WORK TO BE COMPLETED >>
From the listing below, give again exactly the lines from the line with "Click the Social Media Ads label text" to the line with "Open the Фильтр", ends included, without any pictures.

RECORDS TO USE >>
§

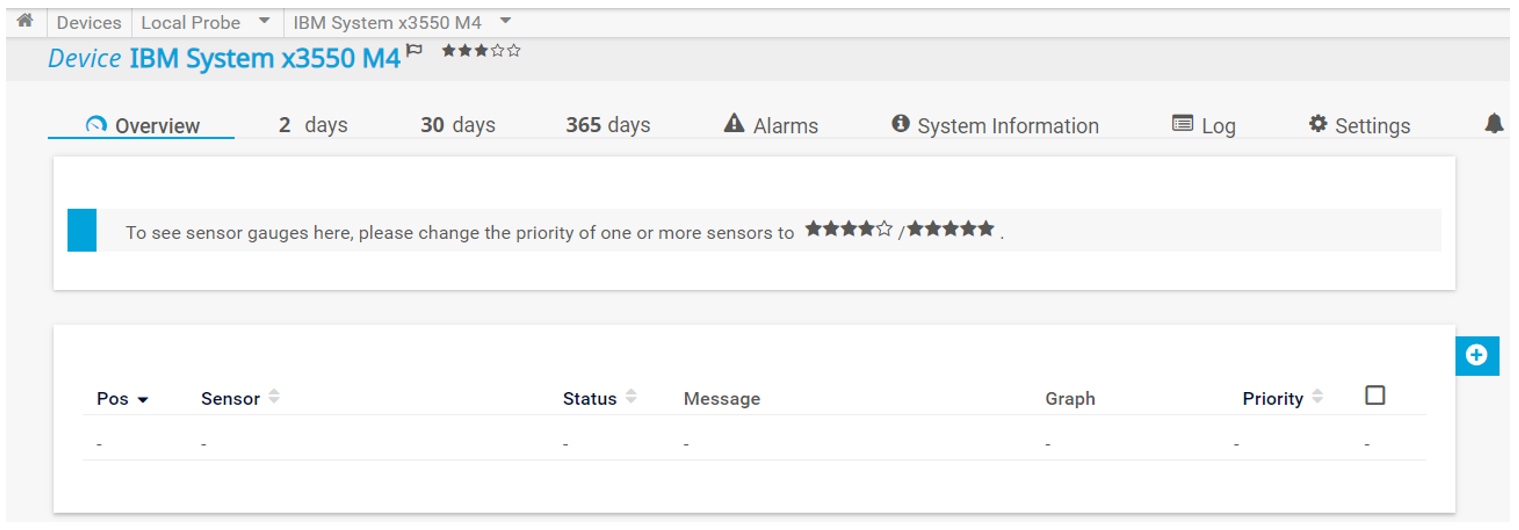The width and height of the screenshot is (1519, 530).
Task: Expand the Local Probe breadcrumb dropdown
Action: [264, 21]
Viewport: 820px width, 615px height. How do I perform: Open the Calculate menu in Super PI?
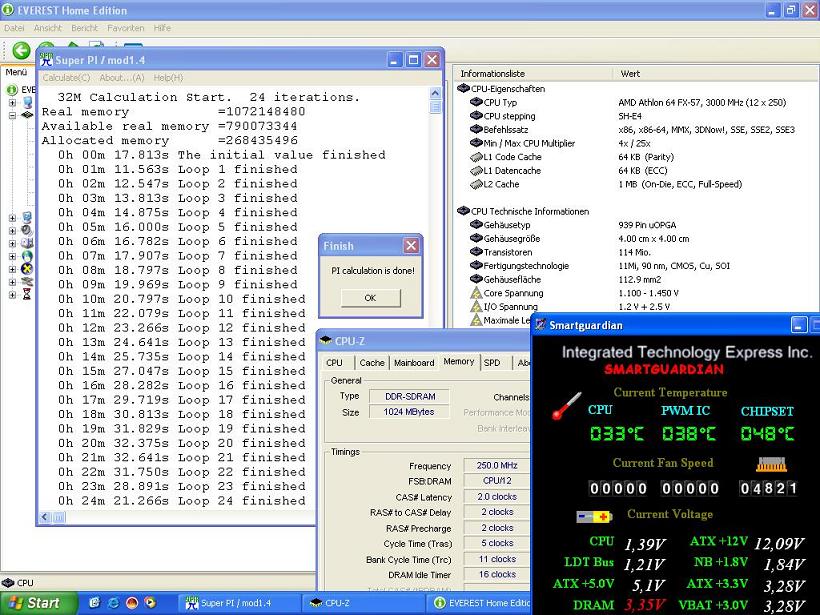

§

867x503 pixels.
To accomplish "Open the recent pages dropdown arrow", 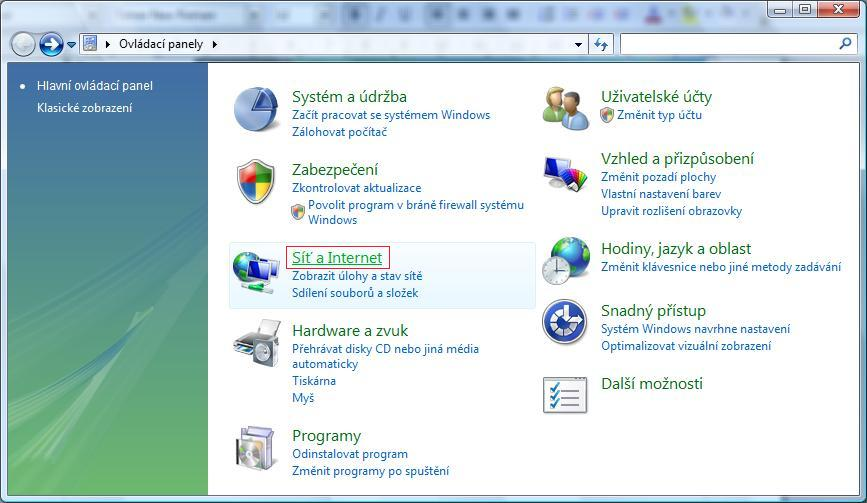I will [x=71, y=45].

§

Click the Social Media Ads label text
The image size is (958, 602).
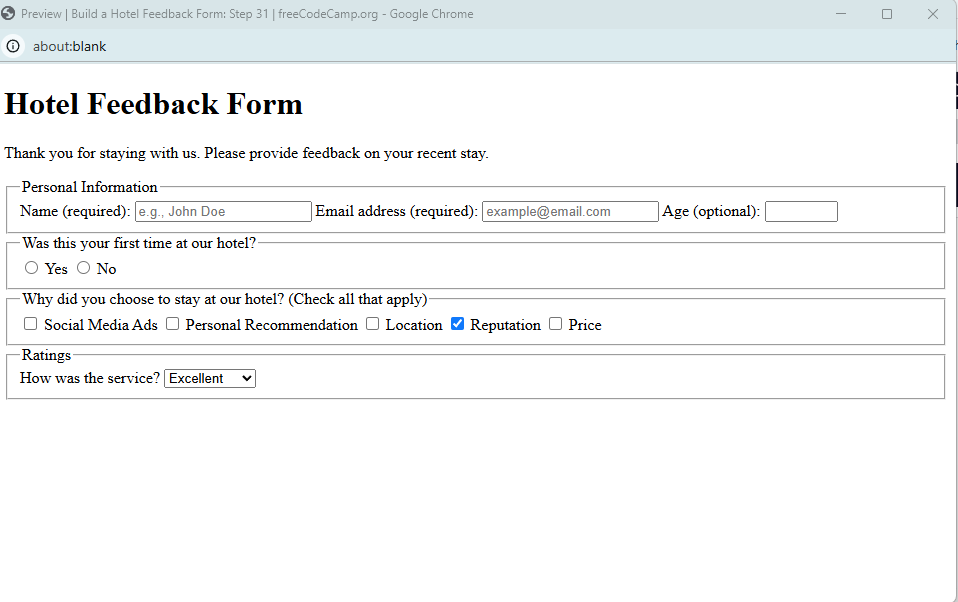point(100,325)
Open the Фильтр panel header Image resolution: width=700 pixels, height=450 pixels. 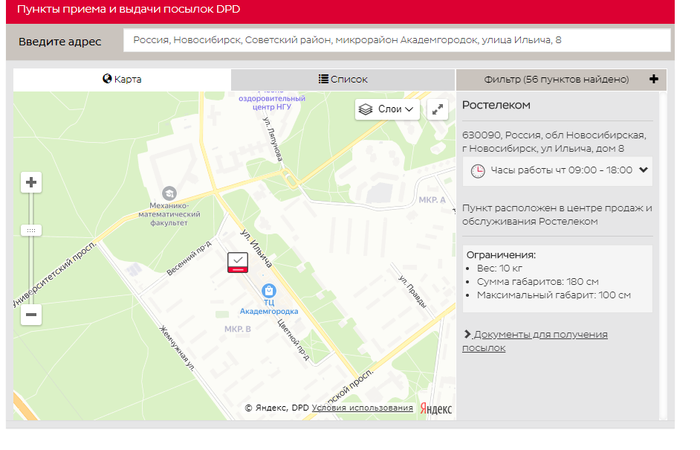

§

ANSWER SECTION >>
Click the Social Media Ads label text
The image size is (958, 602).
point(100,325)
Open the Фильтр panel header Image resolution: width=700 pixels, height=450 pixels. 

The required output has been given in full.